EXERCISE OBJECTIVE: Pick out each line in the entries below that contains the word "perform", and copy those lines.

Excerpt from a dataset:
━━━
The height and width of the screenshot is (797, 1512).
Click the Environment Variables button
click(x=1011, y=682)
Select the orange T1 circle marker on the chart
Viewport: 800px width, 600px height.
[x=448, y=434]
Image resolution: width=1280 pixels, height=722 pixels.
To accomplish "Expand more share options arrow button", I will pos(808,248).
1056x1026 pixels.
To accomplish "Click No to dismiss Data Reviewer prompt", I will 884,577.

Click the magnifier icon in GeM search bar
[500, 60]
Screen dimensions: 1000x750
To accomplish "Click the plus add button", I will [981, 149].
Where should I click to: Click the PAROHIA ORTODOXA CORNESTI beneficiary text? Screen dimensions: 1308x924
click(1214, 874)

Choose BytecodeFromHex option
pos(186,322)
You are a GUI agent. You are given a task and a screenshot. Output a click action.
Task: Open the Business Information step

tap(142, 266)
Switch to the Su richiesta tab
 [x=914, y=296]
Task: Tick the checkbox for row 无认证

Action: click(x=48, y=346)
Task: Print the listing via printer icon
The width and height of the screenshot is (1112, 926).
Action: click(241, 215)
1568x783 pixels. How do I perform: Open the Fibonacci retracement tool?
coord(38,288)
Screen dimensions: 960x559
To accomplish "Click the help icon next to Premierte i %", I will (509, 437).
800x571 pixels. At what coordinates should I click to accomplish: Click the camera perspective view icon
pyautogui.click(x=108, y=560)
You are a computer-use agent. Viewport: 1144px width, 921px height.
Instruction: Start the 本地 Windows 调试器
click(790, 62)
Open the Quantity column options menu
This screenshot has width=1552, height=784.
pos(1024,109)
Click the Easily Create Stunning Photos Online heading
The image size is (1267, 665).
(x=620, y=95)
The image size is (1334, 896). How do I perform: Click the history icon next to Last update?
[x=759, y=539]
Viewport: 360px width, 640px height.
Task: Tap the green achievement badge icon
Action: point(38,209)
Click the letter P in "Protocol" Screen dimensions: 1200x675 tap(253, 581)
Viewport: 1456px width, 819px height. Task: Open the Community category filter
━━━
RESPONSE TO THIS TASK:
1568x783 pixels. How do I perform: Open the Fibonacci retracement tool?
The image size is (1334, 896). How do I perform: Click the history icon next to Last update?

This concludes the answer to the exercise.